Sin darse cuenta la mirada se le había salido de la vidriera, le había revoloteado un poco, y se le había detenido en el bulto que los pies hacían debajo de las cobijas: entonces empezó a filosofar sobre las puntas de los pies. Su cuerpo estaba en ese relajamiento muscular del descanso; le parecía que las puntas de los pies estaban lejísimo de él; pensaba que solamente su cabeza trabajaba, y le asombraba su dominio: con solamente a la cabeza antojársele, se moverían las puntas de los pies que estaban lejísimo, y sin embargo, él no sentía correr la idea por su cuerpo, más bien le parecía que la idea saltaba de la cabeza y la barajaban los pies. Todas las partes de su cuerpo eran barrios de una gran ciudad que ahora dormía; eran obreros brutos que ahora descansaban después de una gran tarea y que el continuo trabajar y descansar no les dejaban pensar en nada inteligente; solamente su cabeza estaba despierta y contemplaba con sabiduría y con indiferencia todo aquello.

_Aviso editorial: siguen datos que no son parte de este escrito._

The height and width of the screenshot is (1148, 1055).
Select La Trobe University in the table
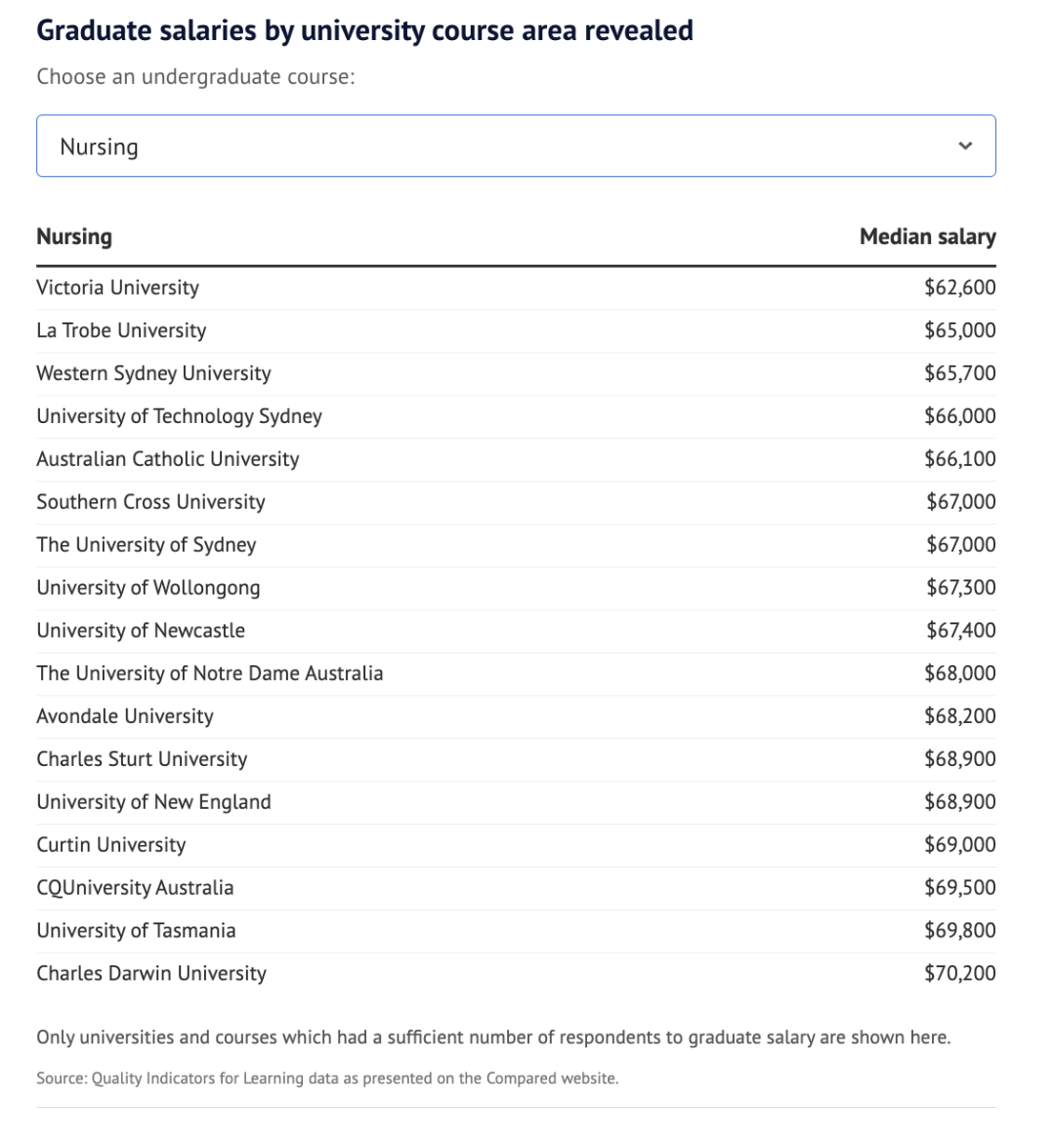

Después, su misma sabiduría y su indiferencia le hizo sonreír al pensar en las metáforas que hacía sobre su cuerpo que descansaba; no quería entregarse a ninguna fantasía, porque ese día sentía la realidad indiferente; a él le habían tocado aquellas piernas para andar como le podían haber tocado cualquier otras, y todavía –pensaba sonriendo despectivamente– que para mejor le habían tocado unas que se le cansaban enseguida.

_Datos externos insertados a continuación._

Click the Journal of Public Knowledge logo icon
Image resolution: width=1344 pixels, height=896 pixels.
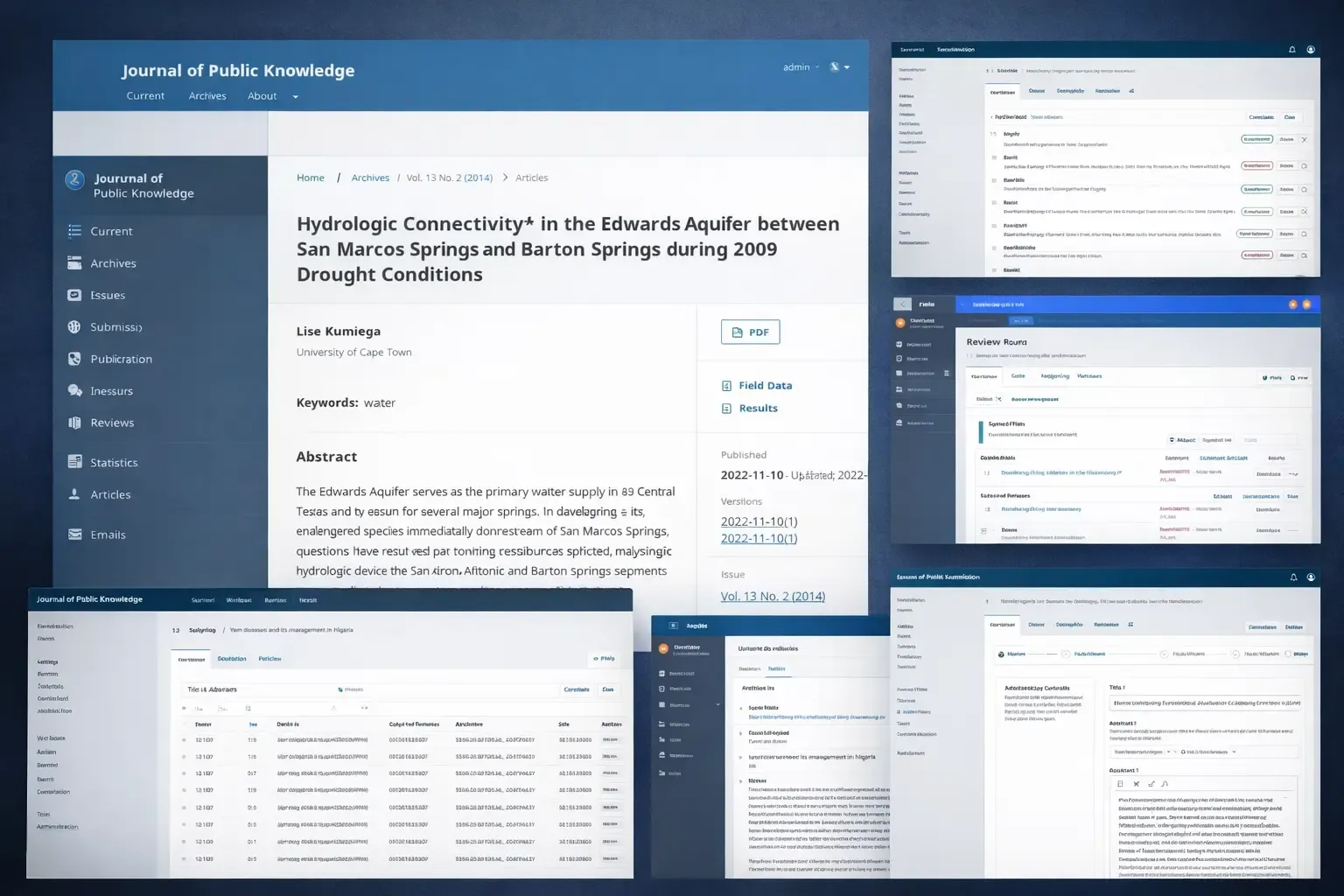click(74, 179)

Él se diferenciaba de los demás literatos, en que ellos ignoraban los misterios y las casualidades de la vida y la muerte, pero se empecinaban en averiguarlo; en cambio para él no significaba nada haber sabido el porqué de esos misterios y casualidades, si con eso no se evitaba la muerte. En total: no se le importaba la vida, ni su misterio anterior ni el posterior; tampoco le importaba saber cuándo moriría ni de qué; el momento de la muerte sería para él como el momento de arrojar: no le gustaba arrojar y hacía todo lo posible para evitarlo, pero cuando el primer vómito le venía ya no pensaba: estaba pendiente del vómito y nada más. También es cierto que un pequeñísimo instante antes del primer vómito pensaba en que iba a vomitar.

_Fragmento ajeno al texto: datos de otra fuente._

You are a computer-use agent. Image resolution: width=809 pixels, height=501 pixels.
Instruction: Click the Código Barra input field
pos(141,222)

Estaba en estas reflexiones, cuando de pronto se dio cuenta que las puntas de sus pies se movían un poco, que hacía rato que sus ojos las estaban mirando y que él no había sido consciente de ese hecho; entonces, sintió el mismo nebuloso y oscuro pelotón indefinido que se le formó cuando miraba a la envenenada.

Después se levantó, y empezó a pasearse por toda su pequeña casa a grandes pasos y a profundos pensamientos.